»»

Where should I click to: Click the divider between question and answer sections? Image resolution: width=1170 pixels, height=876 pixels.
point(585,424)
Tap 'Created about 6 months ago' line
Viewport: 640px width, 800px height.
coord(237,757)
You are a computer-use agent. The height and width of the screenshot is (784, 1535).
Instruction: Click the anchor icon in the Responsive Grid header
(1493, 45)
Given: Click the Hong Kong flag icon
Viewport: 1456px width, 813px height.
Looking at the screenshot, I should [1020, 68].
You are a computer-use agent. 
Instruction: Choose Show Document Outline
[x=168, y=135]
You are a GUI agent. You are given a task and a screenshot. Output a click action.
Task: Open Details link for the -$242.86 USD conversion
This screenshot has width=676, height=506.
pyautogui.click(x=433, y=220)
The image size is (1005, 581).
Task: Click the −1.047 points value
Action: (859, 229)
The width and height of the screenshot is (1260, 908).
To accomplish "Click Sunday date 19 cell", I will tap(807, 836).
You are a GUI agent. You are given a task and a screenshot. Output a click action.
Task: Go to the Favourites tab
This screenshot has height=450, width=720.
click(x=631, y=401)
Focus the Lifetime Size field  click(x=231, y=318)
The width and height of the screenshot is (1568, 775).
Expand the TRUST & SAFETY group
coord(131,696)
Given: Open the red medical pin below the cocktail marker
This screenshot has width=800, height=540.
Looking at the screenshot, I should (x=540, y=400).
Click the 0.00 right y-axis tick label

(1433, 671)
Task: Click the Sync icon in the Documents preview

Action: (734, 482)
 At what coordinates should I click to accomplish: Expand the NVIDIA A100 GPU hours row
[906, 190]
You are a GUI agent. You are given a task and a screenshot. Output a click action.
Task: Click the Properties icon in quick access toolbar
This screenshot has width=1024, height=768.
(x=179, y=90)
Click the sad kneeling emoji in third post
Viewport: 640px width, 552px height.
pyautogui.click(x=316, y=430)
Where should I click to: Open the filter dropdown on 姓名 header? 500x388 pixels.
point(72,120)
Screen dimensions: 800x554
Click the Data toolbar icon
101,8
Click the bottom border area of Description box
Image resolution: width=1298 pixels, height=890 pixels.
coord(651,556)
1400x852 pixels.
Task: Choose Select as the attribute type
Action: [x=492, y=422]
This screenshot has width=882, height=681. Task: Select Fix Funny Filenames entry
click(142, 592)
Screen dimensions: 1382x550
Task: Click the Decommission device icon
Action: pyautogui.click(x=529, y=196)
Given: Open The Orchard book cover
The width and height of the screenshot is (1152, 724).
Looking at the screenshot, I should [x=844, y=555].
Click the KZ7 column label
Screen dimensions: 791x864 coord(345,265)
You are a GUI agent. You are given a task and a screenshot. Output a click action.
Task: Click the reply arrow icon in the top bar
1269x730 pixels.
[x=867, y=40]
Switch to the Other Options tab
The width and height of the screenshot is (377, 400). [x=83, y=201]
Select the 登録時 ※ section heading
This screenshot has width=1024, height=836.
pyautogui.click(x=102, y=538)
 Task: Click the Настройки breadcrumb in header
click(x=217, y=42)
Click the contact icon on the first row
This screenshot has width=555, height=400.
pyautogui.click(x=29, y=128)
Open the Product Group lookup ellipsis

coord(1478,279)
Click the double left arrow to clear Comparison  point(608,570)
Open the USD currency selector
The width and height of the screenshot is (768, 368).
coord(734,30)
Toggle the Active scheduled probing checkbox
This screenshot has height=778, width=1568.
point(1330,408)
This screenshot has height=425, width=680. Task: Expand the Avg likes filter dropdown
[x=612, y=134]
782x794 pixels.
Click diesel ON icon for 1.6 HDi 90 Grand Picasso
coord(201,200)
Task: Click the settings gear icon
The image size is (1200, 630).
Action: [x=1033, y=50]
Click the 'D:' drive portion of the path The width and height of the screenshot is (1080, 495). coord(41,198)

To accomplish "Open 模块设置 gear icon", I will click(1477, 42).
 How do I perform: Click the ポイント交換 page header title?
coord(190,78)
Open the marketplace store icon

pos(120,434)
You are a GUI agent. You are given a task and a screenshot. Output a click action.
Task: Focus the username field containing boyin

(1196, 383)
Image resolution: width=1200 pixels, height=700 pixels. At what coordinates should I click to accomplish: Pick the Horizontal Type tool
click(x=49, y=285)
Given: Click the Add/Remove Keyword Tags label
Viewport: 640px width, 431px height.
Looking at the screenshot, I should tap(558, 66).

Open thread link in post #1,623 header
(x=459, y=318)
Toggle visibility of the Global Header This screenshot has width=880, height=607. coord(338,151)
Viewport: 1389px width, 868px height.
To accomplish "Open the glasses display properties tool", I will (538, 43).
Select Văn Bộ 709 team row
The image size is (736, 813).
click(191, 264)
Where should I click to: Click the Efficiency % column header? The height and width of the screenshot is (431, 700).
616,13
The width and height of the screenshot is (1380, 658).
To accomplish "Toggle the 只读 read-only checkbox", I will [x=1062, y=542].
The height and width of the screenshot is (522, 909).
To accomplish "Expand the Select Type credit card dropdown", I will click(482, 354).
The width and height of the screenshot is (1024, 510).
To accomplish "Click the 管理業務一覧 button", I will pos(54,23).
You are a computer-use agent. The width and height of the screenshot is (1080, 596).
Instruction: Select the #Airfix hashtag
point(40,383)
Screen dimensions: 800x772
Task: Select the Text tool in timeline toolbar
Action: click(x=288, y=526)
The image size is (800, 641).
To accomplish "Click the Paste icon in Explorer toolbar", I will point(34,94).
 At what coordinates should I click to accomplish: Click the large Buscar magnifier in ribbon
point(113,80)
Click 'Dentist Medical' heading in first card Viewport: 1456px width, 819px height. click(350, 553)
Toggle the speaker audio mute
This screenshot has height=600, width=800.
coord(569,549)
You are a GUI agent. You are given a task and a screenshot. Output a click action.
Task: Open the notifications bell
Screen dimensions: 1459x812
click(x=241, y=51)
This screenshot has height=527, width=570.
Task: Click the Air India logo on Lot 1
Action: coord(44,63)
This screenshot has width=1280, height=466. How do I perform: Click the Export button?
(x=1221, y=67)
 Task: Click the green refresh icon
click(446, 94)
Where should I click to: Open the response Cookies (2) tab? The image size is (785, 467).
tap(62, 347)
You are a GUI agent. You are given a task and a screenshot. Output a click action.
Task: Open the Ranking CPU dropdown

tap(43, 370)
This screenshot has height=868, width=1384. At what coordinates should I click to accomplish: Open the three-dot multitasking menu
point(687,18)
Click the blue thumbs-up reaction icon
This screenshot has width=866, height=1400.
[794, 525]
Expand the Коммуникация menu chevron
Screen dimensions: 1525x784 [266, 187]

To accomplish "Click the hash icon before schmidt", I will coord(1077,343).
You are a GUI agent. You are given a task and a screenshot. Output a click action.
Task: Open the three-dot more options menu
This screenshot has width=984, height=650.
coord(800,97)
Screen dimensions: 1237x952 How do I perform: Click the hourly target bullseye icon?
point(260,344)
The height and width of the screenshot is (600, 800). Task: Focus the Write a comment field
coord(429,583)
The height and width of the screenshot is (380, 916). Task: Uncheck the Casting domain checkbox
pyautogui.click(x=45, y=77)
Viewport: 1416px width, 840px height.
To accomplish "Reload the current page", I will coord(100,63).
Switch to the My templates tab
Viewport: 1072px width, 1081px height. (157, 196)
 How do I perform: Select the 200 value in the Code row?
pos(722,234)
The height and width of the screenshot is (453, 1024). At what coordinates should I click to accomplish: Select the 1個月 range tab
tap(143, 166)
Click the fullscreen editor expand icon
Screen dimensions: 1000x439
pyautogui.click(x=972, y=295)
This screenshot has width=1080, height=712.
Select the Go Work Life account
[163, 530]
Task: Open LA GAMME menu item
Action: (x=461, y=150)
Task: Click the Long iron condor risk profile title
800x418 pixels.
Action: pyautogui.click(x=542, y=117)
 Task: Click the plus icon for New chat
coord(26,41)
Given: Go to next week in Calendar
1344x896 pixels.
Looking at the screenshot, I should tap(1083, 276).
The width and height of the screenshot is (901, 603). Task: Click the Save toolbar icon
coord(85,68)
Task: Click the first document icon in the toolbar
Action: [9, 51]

««

Copy out the records again word for word, from the line containing "How do I perform: Click the ポイント交換" through the line containing "Looking at the screenshot, I should tap(558, 66).", with both of those lines included.

◆ FINISHED EXERCISE:
 How do I perform: Click the ポイント交換 page header title?
coord(190,78)
Open the marketplace store icon

pos(120,434)
You are a GUI agent. You are given a task and a screenshot. Output a click action.
Task: Focus the username field containing boyin

(1196, 383)
Image resolution: width=1200 pixels, height=700 pixels. At what coordinates should I click to accomplish: Pick the Horizontal Type tool
click(x=49, y=285)
Given: Click the Add/Remove Keyword Tags label
Viewport: 640px width, 431px height.
Looking at the screenshot, I should tap(558, 66).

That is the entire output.